A cornerstone of this commitment is the representation of diverse perspectives in faculty and leadership roles. Implementing diversity in hiring practices connects students with mentors from similar backgrounds and fosters a profound sense of belonging, signaling an unwavering commitment to dismantling systemic barriers. KPU, as an integral societal component, has the potential to lead the charge in championing education, inclusivity, and representation, serving as a catalyst for positive change that harmonizes with the core values of Black History Month.
Eliana McFarlane, KPU Sociology student in final year
First, I would like to articulate that Black history is the matter of utmost importance. It is celebrated in February because February is the month that Abraham Lincoln and Frederick Douglas were born.
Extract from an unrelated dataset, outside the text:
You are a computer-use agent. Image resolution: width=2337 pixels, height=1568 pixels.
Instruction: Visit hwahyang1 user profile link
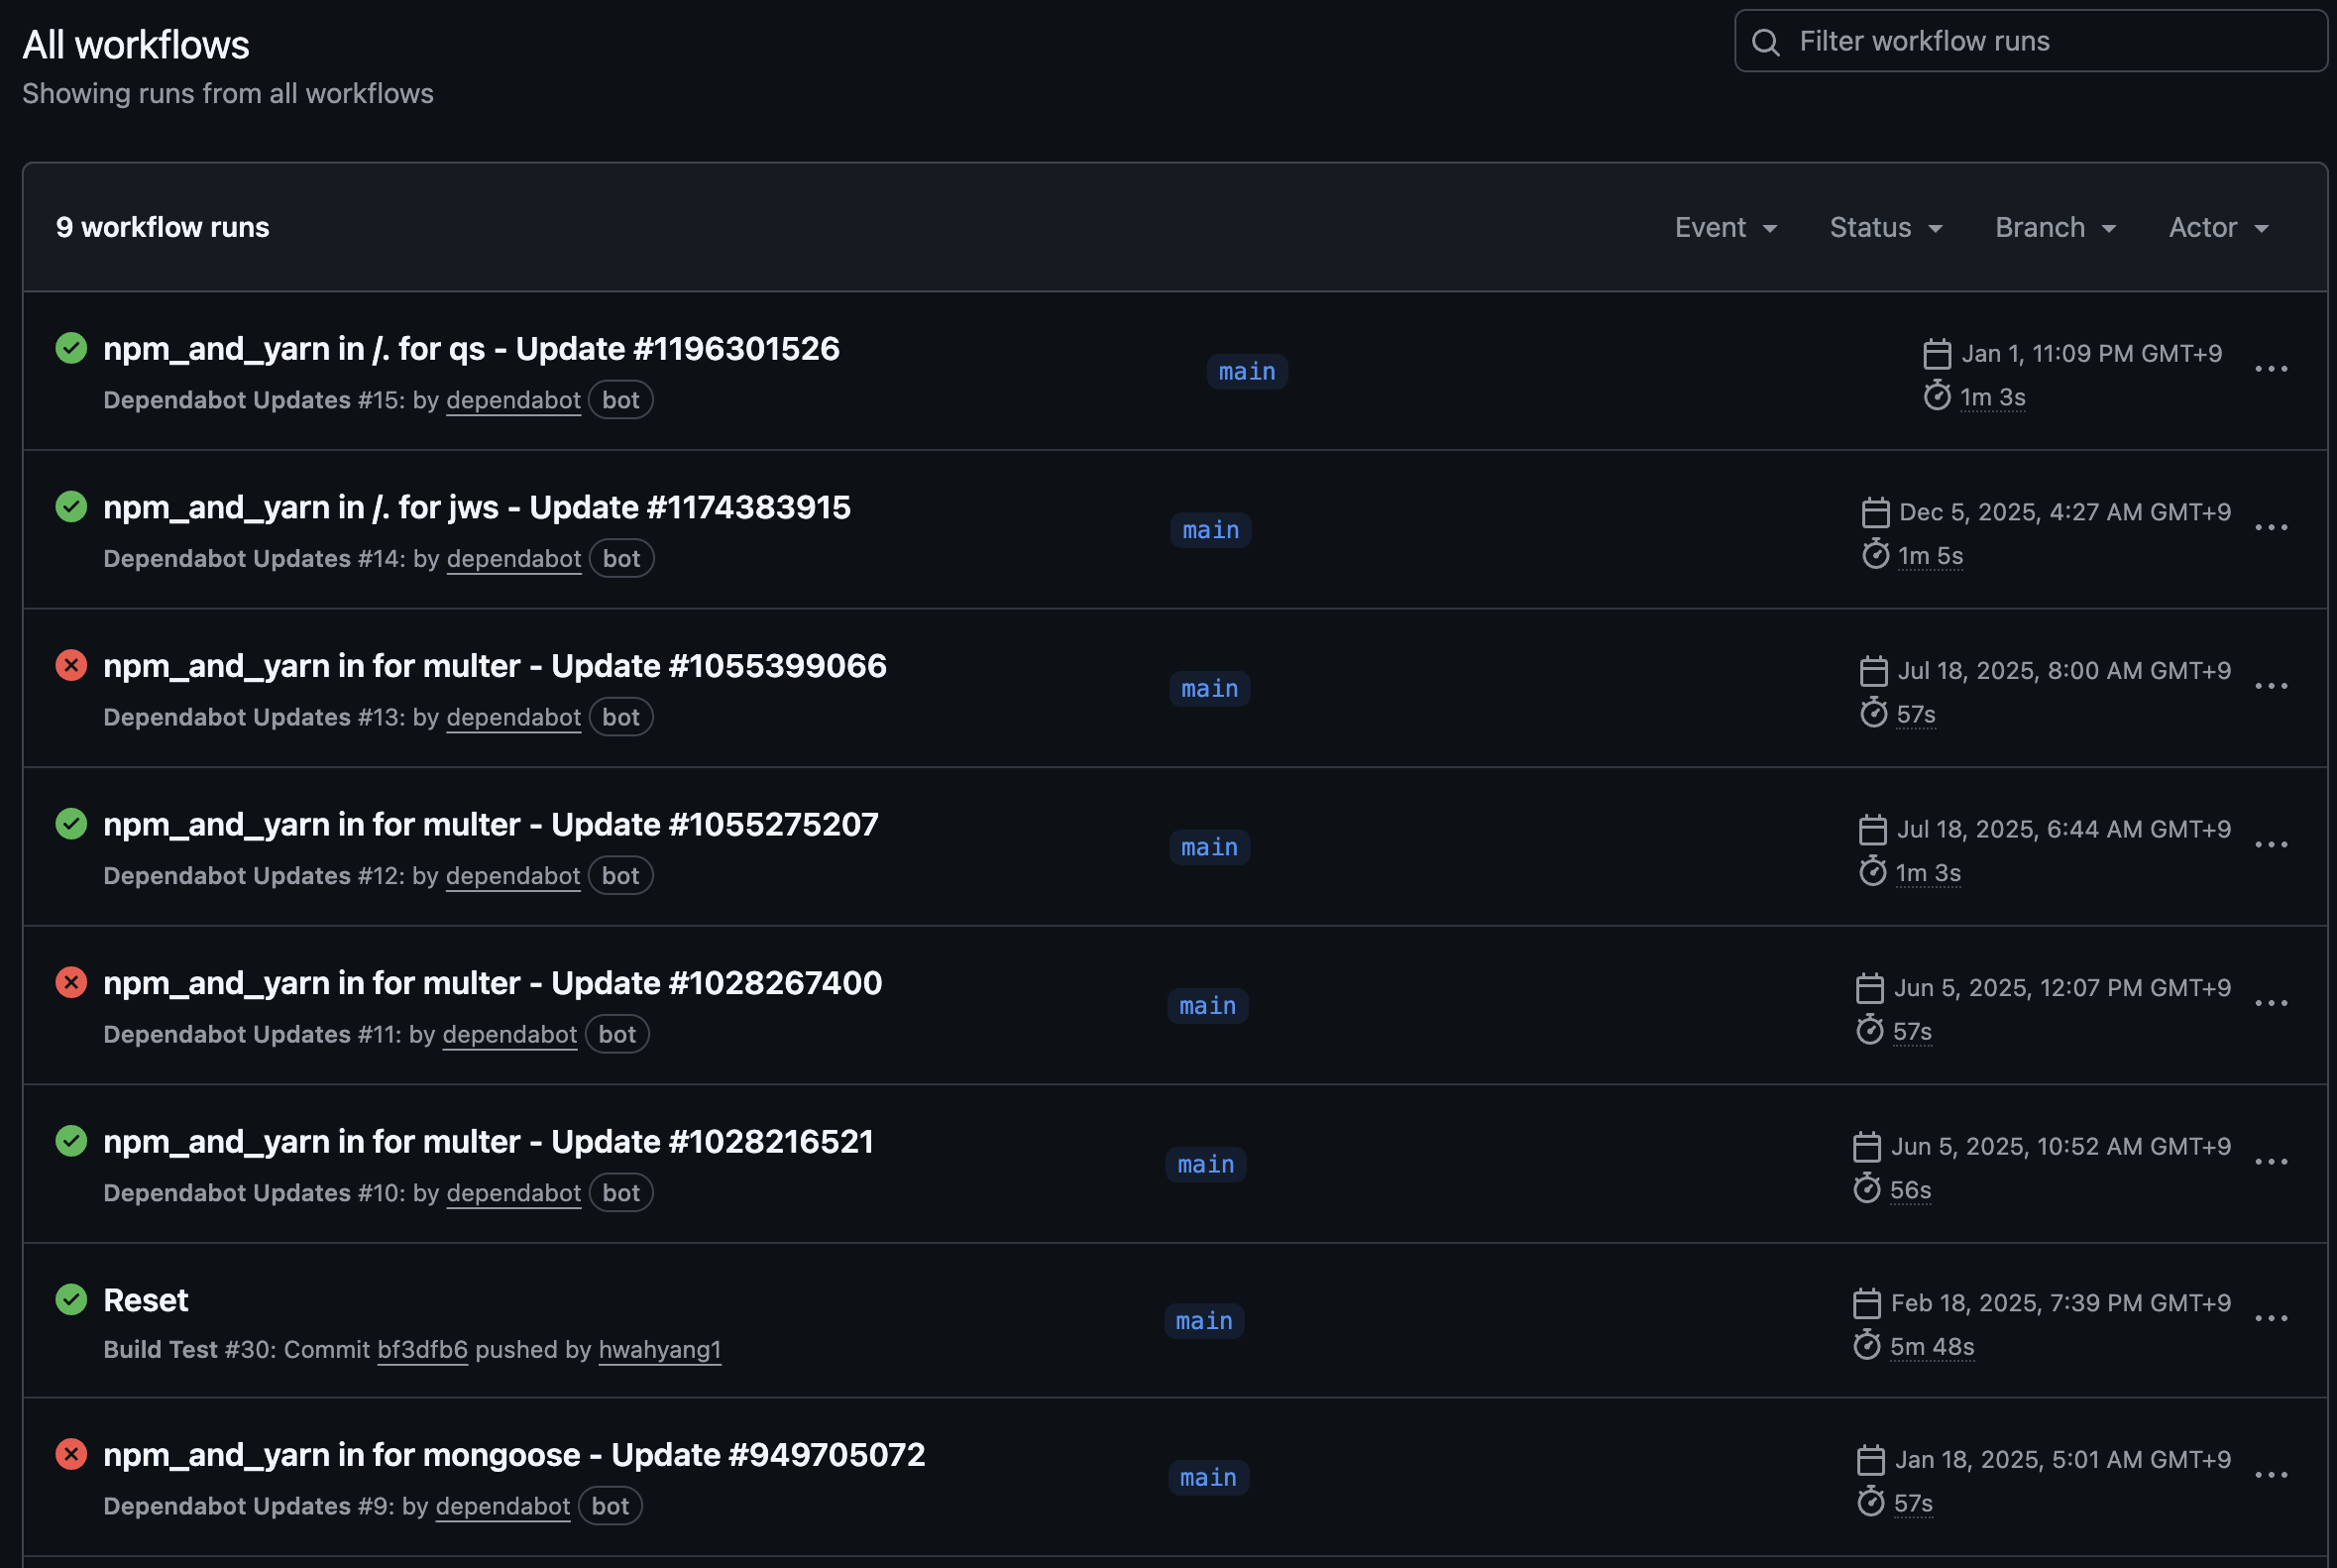coord(659,1350)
I highlight this point because while I recognize that many allies make the effort to educate themselves on matters of Black history in February, for members of the Black community (and its valued allies), Black History Month is every month.
It is important to learn about Black history because it does not begin with the transatlantic slave trade. There is so much richness and positive narratives that make up the contextual histories of the Black/African experience, that if we were to start halfway, we would rob ourselves of learning about entire empires and ways of life that resemble nothing to what we know and believe today.
Should you choose to continue to educate yourself on matters of Black history, I invite you to do so with an open mind, a discerning heart, and an appetite to prove your assumptions wrong. If you can do that, then you are well on your way to becoming better equipped for understanding Black historical affairs.